The reporting season for REITs was a real “mixed bag”, she said.
“The majority of REITs provided earnings guidance, with the exceptions being the large retail REITs such as Vicinity, Scentre, and Unibail-Rodamco-Westfield (ASX: URW).
“A number of REITs provided upgraded financial year 2021 earnings guidance, including GMG raising its FY21 year-on-year guidance by 3% and CHC increasing its FY21 guidance by 4%.”
Rotation to value shares have gone overboard
Pham’s team believes the rotation to value shares has gone too far and they’ve now “overshot valuations”.

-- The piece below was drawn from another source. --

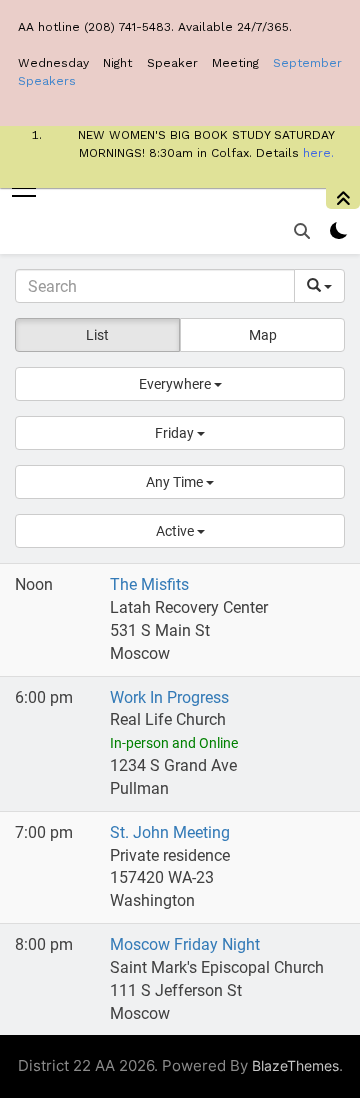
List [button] (97, 335)
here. (318, 153)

“Scentre, for example, since rebasing its distribution to 14 cents per share, is now yielding 5% (instead of 8% on FY19 distributions) and is no longer attractive compared to its REIT peers,” Pham said.
“Goodman and Charter Hall, however, which have historically traded at premiums to the market PE, are now trading at discounts.”
Pham urged ASX REITs to now sell off assets to reduce debt.
“This is the time REITs should deleverage their balance sheets to drive earnings growth through acquisitions or developments.”
2 REITs Pham likes, and 2 she doesn’t
Already Pham’s found Goodman and Charter Hall, whose shares are going for cheap, have the strongest balance sheets, with less than 5% gearing.
“They both have strong development pipelines with structural tailwinds driving future demand.”
She cited how Goodman has $8.4 billion of work-in-progress, which is almost double the prior year. Charter Hall has shown its ability to grow funds under management at 30% each year.
“[It] has high recurring fees (no performance fees included in the guidance), a diversified portfolio with a long WALE (weighted average lease expiry) of 9.1 years, and is best placed to grow in the alternatives sector and participate in sale & leaseback transactions.”
Thus Pham’s team is much preferring those two ‘growth’ businesses, as opposed to ‘value’ REITs like Scentre and Vicinity.
“We see continued earnings pressure for large retail REITs — SCG and VCX — with poor operating matrices (significant negative leasing spread of -12 to -15%, sales moving annual turnover of -18%, and low earnings visibility) along with the continued structural shift to online retailing putting pressure on valuations.”